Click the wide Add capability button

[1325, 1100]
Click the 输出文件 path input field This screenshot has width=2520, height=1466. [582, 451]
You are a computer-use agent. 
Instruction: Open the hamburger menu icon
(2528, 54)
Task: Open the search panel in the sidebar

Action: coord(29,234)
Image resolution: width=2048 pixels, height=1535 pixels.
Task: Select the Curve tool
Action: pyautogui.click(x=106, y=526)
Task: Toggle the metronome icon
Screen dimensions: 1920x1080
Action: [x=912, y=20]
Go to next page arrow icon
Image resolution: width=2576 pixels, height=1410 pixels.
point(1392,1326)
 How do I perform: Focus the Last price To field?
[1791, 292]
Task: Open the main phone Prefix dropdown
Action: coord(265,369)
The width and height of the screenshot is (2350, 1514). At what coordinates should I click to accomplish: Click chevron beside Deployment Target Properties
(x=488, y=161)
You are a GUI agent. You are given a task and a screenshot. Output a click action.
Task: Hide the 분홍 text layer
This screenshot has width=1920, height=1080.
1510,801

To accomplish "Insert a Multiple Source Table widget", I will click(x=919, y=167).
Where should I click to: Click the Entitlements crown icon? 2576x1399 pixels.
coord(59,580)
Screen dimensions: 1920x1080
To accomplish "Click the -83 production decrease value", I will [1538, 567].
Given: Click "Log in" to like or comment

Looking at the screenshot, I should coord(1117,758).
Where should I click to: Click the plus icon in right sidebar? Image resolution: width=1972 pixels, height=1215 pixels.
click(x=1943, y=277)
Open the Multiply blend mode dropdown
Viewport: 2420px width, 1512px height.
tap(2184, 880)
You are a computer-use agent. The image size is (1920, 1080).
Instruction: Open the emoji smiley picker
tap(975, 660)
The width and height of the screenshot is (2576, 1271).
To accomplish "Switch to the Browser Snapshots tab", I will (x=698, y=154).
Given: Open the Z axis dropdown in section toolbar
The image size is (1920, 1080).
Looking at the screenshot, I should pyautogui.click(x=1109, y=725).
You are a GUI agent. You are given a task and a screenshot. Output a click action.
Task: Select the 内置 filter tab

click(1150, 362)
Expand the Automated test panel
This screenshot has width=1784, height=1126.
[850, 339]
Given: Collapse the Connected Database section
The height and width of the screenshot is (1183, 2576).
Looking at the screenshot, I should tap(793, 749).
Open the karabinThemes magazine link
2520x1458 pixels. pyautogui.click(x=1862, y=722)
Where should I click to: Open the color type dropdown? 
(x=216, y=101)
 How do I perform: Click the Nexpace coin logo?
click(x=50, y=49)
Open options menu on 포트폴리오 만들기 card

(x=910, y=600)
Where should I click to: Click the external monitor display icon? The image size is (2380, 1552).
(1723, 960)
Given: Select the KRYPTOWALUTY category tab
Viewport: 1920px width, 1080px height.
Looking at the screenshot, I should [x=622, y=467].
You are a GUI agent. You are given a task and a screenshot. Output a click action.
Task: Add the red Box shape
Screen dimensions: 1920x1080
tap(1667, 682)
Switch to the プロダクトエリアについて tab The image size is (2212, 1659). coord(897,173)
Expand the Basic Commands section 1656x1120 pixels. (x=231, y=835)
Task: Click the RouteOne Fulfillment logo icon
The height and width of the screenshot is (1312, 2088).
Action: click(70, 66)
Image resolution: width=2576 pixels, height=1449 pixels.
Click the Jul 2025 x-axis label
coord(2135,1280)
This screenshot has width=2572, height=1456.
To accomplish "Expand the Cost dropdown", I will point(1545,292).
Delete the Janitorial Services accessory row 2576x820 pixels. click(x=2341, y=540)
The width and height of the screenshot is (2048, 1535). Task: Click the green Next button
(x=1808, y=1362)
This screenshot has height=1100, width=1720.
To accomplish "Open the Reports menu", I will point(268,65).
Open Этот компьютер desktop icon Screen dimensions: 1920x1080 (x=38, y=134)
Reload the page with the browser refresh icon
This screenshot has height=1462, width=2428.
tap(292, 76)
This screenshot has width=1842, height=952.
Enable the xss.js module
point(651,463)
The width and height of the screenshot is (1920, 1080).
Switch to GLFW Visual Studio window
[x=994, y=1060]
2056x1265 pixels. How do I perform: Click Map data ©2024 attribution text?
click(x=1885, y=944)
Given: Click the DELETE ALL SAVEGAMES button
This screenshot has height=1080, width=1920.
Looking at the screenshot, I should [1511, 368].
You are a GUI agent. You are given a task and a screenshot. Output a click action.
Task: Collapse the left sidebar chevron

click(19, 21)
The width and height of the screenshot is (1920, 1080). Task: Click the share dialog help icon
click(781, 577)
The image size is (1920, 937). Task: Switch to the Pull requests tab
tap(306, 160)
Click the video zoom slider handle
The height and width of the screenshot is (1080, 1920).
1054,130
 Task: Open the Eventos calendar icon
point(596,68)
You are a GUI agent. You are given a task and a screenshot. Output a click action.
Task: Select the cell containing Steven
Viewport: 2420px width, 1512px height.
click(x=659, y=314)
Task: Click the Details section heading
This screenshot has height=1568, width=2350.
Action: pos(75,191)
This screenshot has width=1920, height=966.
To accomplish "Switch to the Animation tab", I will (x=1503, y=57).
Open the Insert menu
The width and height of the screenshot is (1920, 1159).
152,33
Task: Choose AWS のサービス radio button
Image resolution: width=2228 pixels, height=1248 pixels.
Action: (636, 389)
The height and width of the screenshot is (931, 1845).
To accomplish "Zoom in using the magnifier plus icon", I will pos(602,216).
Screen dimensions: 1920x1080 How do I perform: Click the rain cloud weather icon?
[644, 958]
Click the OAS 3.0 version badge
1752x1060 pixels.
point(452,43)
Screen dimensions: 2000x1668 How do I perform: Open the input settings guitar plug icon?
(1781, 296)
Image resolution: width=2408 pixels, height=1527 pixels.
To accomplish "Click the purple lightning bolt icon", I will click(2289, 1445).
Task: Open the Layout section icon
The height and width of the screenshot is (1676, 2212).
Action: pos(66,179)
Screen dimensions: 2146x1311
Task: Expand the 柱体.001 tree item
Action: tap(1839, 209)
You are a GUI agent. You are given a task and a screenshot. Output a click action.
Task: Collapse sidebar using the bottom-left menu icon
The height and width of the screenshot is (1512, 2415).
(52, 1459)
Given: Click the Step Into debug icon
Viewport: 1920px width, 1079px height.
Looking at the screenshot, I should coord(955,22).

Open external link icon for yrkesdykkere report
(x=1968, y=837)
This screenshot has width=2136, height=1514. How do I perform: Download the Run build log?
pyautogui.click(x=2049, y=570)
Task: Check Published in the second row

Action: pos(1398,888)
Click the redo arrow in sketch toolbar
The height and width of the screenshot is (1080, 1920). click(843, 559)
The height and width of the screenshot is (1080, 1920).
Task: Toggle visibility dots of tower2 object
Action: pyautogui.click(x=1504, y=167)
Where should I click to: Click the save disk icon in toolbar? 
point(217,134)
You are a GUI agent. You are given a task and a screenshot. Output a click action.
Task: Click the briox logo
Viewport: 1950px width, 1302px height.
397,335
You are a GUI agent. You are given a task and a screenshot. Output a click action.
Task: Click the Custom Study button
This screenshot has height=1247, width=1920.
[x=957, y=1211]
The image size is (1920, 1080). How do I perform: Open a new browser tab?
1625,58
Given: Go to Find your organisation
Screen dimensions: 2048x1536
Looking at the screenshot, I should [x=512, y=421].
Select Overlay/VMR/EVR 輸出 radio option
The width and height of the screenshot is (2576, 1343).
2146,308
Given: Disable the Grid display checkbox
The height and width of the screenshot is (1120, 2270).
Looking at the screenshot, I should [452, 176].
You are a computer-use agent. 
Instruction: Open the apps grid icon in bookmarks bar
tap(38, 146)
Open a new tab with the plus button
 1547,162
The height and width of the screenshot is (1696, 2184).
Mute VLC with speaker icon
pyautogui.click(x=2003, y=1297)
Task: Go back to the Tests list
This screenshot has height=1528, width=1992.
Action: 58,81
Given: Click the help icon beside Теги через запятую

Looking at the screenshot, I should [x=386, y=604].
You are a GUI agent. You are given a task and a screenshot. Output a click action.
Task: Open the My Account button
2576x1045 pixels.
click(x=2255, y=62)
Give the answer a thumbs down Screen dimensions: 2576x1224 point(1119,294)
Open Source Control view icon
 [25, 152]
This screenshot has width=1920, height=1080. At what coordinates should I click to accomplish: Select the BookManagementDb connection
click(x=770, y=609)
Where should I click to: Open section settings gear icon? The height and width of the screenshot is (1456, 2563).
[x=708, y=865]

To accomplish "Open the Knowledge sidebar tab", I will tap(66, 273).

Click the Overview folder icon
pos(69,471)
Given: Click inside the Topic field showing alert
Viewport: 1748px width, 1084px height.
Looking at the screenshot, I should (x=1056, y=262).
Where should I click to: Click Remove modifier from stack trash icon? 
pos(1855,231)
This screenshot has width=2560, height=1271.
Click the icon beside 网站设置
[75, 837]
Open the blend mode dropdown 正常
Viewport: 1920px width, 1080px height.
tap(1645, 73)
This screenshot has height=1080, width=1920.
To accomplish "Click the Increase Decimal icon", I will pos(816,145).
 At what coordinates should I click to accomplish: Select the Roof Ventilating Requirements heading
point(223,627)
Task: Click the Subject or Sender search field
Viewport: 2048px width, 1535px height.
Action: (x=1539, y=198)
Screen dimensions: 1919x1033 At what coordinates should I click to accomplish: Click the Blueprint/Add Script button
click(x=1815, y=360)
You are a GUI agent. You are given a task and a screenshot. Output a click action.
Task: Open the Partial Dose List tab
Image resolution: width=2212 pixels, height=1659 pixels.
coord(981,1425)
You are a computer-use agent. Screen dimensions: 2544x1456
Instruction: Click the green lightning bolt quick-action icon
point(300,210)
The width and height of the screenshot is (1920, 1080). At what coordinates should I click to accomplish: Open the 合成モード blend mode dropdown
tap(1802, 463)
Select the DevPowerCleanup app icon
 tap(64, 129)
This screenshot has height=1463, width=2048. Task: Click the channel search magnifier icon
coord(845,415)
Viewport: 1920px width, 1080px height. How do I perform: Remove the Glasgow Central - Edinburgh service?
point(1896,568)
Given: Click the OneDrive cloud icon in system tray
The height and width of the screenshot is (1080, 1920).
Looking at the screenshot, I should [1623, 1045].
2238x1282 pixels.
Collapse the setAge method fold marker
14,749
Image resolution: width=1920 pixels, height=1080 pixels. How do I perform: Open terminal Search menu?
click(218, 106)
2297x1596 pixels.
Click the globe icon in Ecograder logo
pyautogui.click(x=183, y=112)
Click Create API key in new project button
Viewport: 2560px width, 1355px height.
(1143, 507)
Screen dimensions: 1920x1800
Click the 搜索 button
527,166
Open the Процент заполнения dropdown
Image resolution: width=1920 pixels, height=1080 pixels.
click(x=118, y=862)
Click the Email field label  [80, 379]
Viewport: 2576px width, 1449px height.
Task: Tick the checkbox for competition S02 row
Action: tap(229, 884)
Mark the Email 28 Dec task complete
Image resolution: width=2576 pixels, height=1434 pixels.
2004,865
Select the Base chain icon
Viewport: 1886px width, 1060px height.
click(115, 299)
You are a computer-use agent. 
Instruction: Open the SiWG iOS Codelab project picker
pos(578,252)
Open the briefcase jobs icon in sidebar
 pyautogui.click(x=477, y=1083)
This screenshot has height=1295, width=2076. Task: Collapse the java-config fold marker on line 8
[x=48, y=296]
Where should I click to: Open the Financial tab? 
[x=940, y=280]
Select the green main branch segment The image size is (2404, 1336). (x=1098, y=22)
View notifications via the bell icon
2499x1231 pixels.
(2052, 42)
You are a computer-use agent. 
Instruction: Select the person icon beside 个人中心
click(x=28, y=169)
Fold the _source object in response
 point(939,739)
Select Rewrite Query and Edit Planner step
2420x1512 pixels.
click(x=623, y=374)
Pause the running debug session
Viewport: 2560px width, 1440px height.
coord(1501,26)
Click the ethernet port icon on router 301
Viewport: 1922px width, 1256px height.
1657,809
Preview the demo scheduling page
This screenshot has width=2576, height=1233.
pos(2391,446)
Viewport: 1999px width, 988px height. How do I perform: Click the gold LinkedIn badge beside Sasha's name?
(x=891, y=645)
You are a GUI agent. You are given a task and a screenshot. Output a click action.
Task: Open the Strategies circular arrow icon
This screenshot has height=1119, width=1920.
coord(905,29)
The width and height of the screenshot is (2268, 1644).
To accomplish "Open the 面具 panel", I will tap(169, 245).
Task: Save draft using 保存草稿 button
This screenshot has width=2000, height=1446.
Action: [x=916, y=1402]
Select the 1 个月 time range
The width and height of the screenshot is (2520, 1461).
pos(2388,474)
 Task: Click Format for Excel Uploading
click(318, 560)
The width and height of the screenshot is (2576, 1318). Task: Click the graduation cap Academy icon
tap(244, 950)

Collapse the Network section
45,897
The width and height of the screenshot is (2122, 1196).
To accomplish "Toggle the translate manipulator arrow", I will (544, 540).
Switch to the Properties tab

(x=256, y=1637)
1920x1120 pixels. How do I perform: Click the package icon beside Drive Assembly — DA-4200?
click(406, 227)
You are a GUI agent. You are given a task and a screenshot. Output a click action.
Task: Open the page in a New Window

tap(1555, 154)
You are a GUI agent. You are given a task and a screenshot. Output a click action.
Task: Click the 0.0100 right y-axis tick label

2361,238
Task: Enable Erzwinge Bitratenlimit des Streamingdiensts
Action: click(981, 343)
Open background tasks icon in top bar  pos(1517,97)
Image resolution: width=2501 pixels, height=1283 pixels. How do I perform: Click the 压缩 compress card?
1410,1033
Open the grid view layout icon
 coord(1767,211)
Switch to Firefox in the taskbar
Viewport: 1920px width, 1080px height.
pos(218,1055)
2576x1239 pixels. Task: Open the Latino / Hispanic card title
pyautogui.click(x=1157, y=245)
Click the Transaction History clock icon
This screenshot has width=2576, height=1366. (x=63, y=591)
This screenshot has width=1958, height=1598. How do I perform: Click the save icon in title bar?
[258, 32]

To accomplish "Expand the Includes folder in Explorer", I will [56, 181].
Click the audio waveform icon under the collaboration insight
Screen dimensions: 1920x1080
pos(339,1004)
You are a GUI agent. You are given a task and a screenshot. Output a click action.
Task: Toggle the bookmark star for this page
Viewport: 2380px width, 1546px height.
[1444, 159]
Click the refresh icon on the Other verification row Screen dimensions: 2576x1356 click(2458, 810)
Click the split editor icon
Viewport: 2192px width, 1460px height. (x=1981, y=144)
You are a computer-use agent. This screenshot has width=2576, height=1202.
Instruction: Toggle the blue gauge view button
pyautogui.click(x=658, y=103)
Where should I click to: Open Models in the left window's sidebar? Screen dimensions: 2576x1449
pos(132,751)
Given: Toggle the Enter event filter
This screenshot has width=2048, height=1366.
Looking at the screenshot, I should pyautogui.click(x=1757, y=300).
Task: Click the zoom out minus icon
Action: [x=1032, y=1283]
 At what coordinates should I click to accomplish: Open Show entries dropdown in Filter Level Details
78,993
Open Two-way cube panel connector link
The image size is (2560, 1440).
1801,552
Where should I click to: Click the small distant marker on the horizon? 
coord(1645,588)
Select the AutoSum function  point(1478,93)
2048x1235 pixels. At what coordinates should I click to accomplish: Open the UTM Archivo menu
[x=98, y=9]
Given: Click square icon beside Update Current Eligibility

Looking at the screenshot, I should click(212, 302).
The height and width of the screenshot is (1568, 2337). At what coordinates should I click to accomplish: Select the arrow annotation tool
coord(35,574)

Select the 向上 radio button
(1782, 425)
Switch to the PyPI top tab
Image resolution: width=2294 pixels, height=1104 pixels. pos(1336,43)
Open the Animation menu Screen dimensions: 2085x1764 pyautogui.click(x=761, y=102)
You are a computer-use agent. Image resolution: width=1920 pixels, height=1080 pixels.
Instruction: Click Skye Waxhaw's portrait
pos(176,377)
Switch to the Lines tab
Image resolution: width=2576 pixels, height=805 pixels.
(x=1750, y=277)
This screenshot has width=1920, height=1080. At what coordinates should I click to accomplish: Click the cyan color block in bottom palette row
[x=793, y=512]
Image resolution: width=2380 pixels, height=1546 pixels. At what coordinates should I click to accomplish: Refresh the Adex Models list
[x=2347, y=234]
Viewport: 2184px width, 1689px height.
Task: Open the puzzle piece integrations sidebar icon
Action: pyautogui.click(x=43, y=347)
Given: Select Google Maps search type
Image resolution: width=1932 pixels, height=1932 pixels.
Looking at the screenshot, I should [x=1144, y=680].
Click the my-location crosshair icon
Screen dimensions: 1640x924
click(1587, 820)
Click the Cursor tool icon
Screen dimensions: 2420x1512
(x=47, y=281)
* * * * * * *
* WORK ITEM
Your answer should be a single number: the tally of lines in the entries that include the word "using".

* TASK OUTPUT
3